### TEXT SEGMENT
▼▼▼

When was the last time you had an idea, a big idea, and immediately talked yourself out of it? You wanted to change your schedule, or go on a 2 week trip, or paint a room a new color, and you just shut the idea down right away. Why? Did you need permission?
When we entered medical school, or residency training, we were at the whim of our supervisors. We couldn’t just make any decision we wanted too. This was true of clinical decisions (for good reason), and for our time and schedules. We were, to some extent, at the beck and call of our education.
And then, we graduated and became “real doctors.” “Real Doctors” get to do what they want, right? Um, right?
For many of us, that didn’t seem to pan out.
Loss of autonomy is recognized as a factor in burnout, and unfortunately it’s very common in medicine for many reasons. Hospitals and clinics need predictable staffing, so not everyone can be on vacation at the same time. Insurance companies negotiate formularies, so you may have to choose this medication for your patient, even though you would prefer to choose that one. And because we have been conditioned to abide by the rules of our training and then from our employers, insurance companies, etc, we start assuming that we don’t have permission to make decisions for ourselves.

▲▲▲

### ENTRIES SUPPLIED
▼▼▼

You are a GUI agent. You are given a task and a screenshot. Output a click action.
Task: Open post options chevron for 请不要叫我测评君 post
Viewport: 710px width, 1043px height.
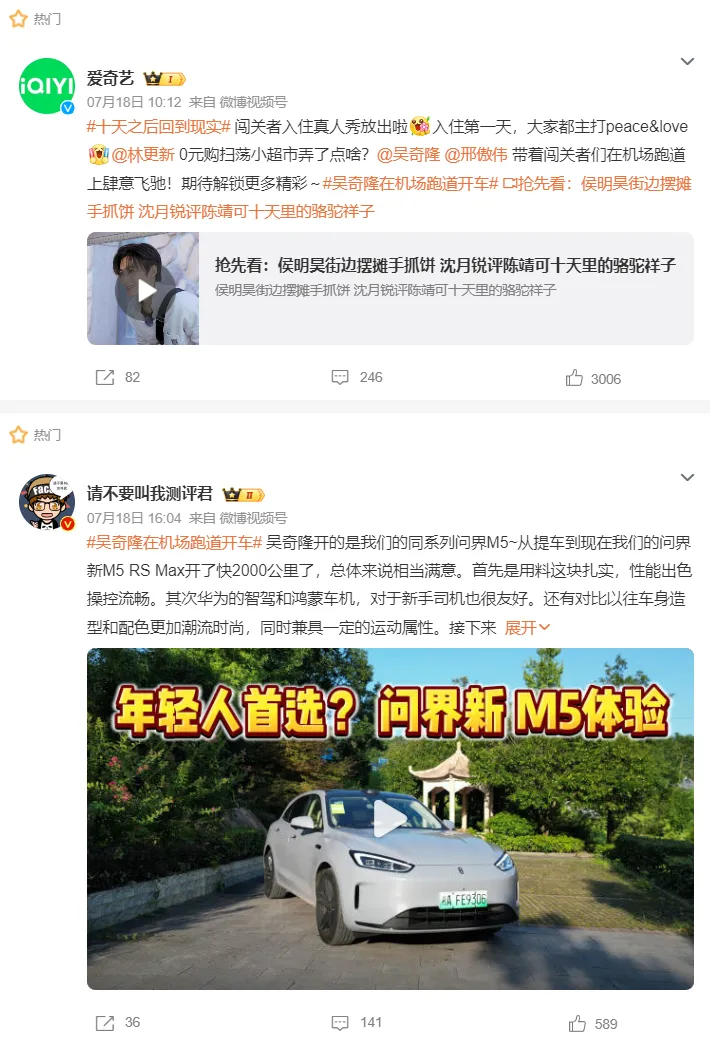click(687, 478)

▲▲▲
▼▼▼

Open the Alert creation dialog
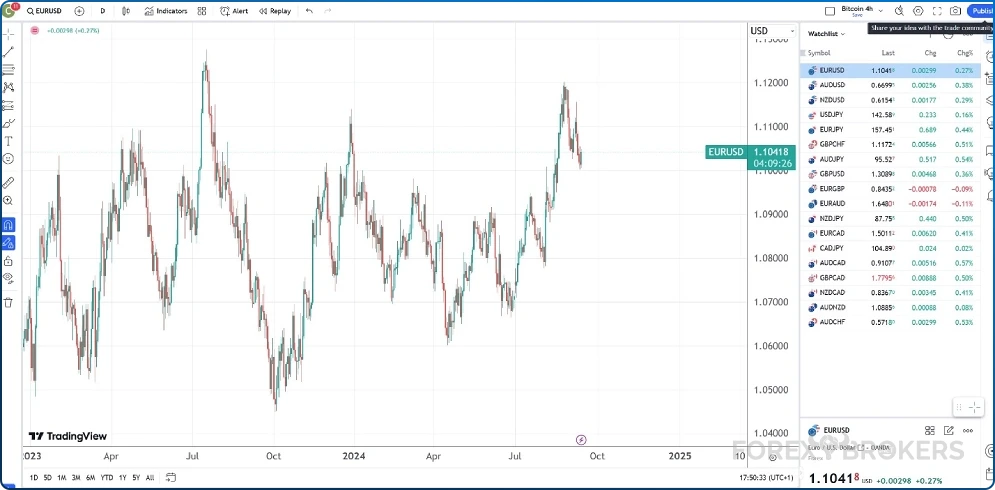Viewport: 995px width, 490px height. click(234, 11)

▲▲▲
▼▼▼

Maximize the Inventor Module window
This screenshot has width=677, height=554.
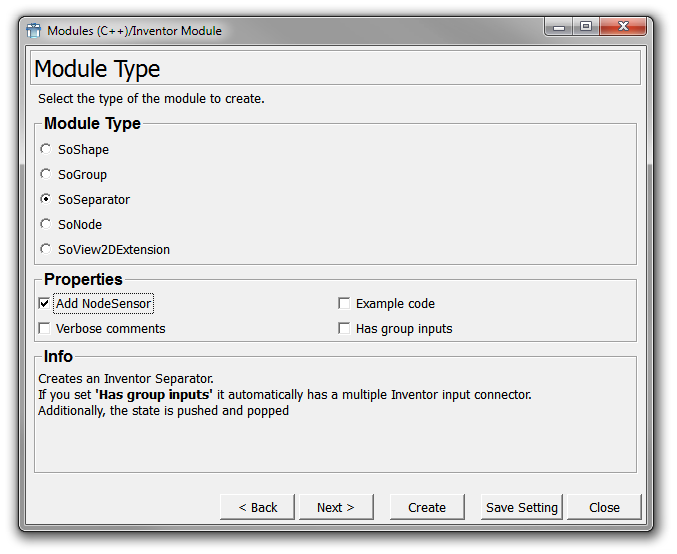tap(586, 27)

▲▲▲

### WHAT YOU WILL DO
1. In the passage on physician autonomy and burnout, why do hospitals and clinics keep doctors from all taking vacation whenever they want?
2. Please continue the passage on physician autonomy and burnout from the point where it ends.

### ANSWERS PER TASK
1. They need predictable staffing, so not everyone can be on vacation at the same time.

2.
An example of this? Lunch.
Many of us are used to working through lunch. We tell ourselves we have to do this. The load of work on our plates, the patients who are scheduled to see us before or after (or still on our rounding sheets), etc, makes us believe that we are not eligible for a break. And yes, perhaps some of the time, there really are time-sensitive issues arising. But much of the time, we feel we don’t have permission to stop for lunch. We don’t believe that we have the authority to give ourselves permission to eat (vs maybe cramming some food down in a few gulps).
This feeling, this inability to recognize our own authority and agency, is a toxic presence in our lives. We may feel oppressed by our employer (or our patients) because we “don’t have permission” to eat. We may feel that we are being held to impossible standards. And putting aside the VERY REAL problem of Physician workloads for a moment; we make it worse because we can’t or won’t see that we have to choose to take care of ourselves in these ways.
I invite you to start choosing to give yourself permission to eat. Even to take 10 minutes out of a crazy day to eat at a table (not your desk), to sip on a warm beverage and savor it, to not look at work. For 10 minutes in the middle of your day.
When you start to give yourself permission to do this, or to use the bathroom when you need too, you honor your human-ness. We are not machines. We need food, and air, and coffee, and bathroom breaks, and sleep and love. And it’s so easy to believe that we don’t need those things because we have gone without permission to have them for such a long time.
Give yourself permission. Permission to pause. Permission to notice your hunger, your emotions, your needs. Permission to meet those needs.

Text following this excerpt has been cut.